Screenshot grounding data
------------------------------------------------------------------------

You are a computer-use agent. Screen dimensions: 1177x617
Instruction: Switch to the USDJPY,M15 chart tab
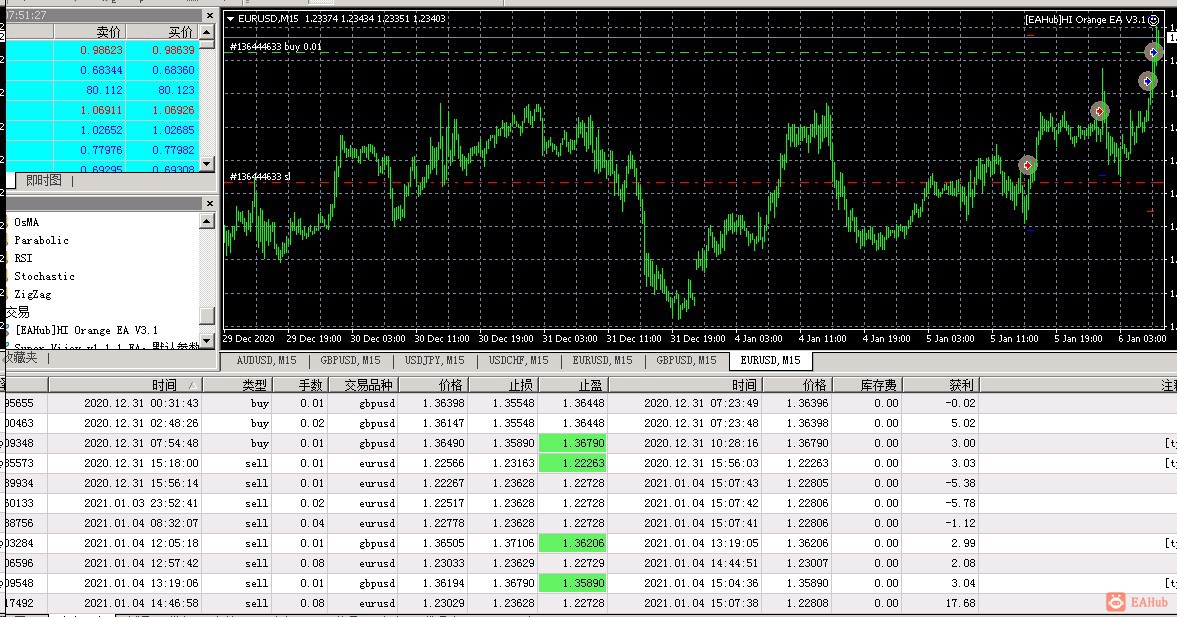(x=434, y=360)
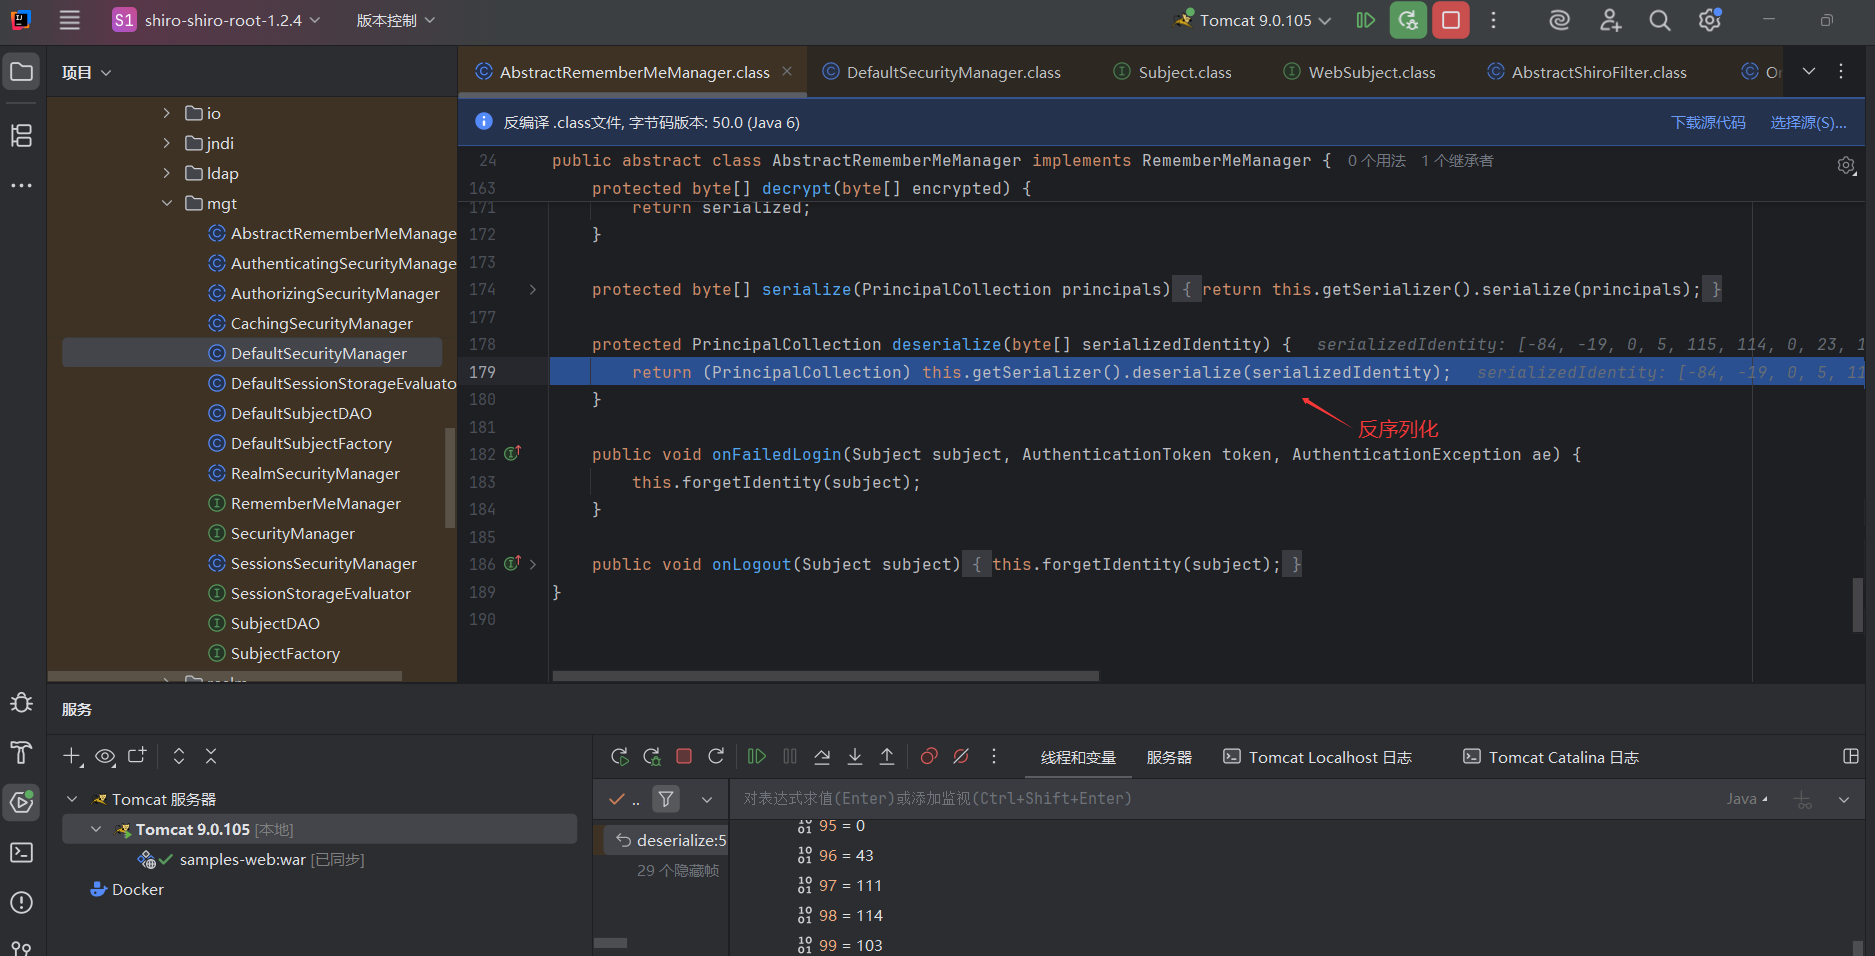The height and width of the screenshot is (956, 1875).
Task: Open View Breakpoints with red circles icon
Action: pos(929,757)
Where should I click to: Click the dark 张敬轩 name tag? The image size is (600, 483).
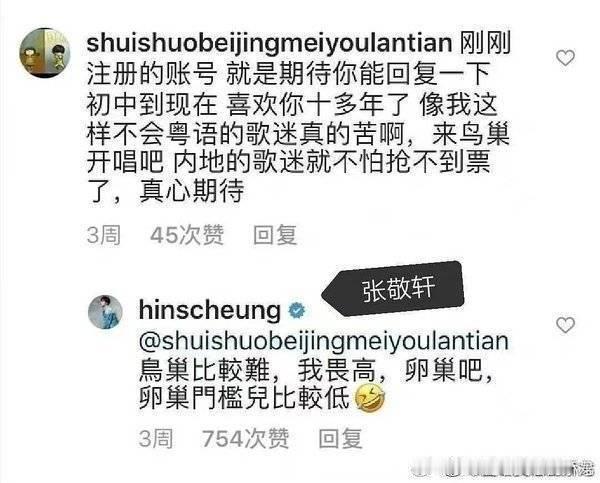pyautogui.click(x=393, y=289)
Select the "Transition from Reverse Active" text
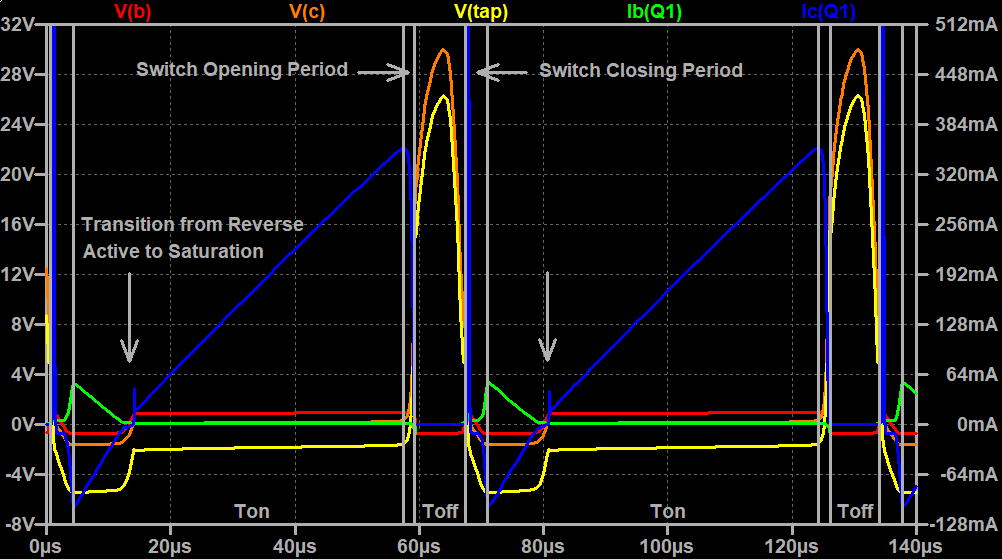The width and height of the screenshot is (1002, 560). pyautogui.click(x=192, y=224)
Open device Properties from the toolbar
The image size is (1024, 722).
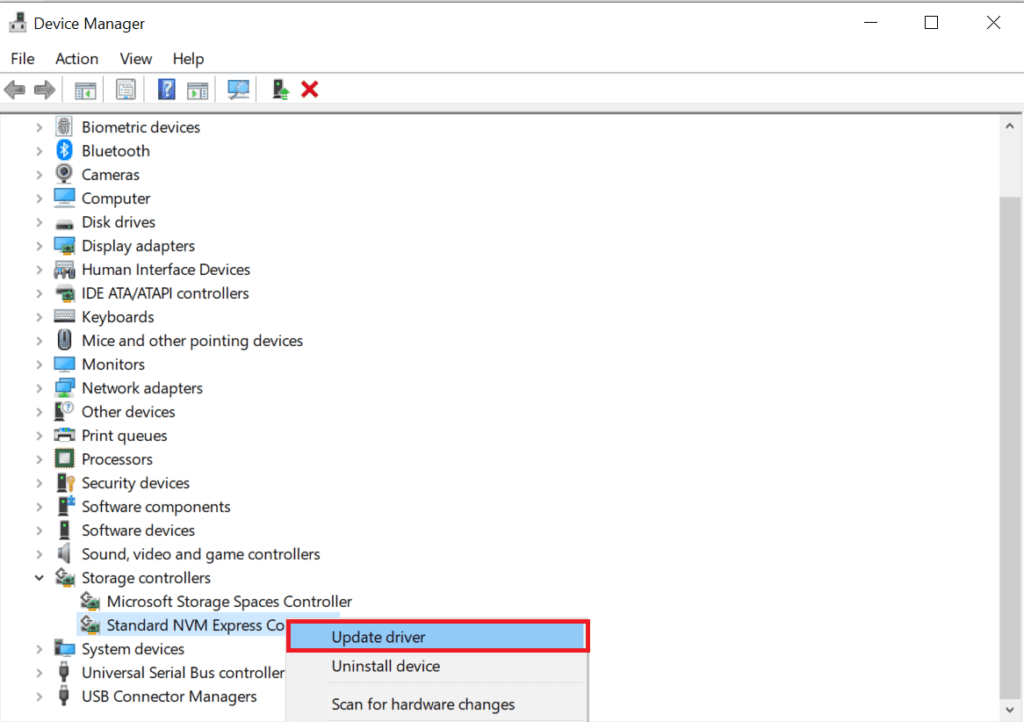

------------------------------------------------------------------------

* Brief *
No pictures should appear in the answer, which is to be the lines from the line with "Where should I" through the end of the records above, restated exactly.

* Response to the task *
Where should I click to: Click the dark 张敬轩 name tag? The image size is (600, 483).
pyautogui.click(x=393, y=289)
Select the "Transition from Reverse Active" text
The width and height of the screenshot is (1002, 560). pyautogui.click(x=192, y=224)
Open device Properties from the toolbar
The image size is (1024, 722).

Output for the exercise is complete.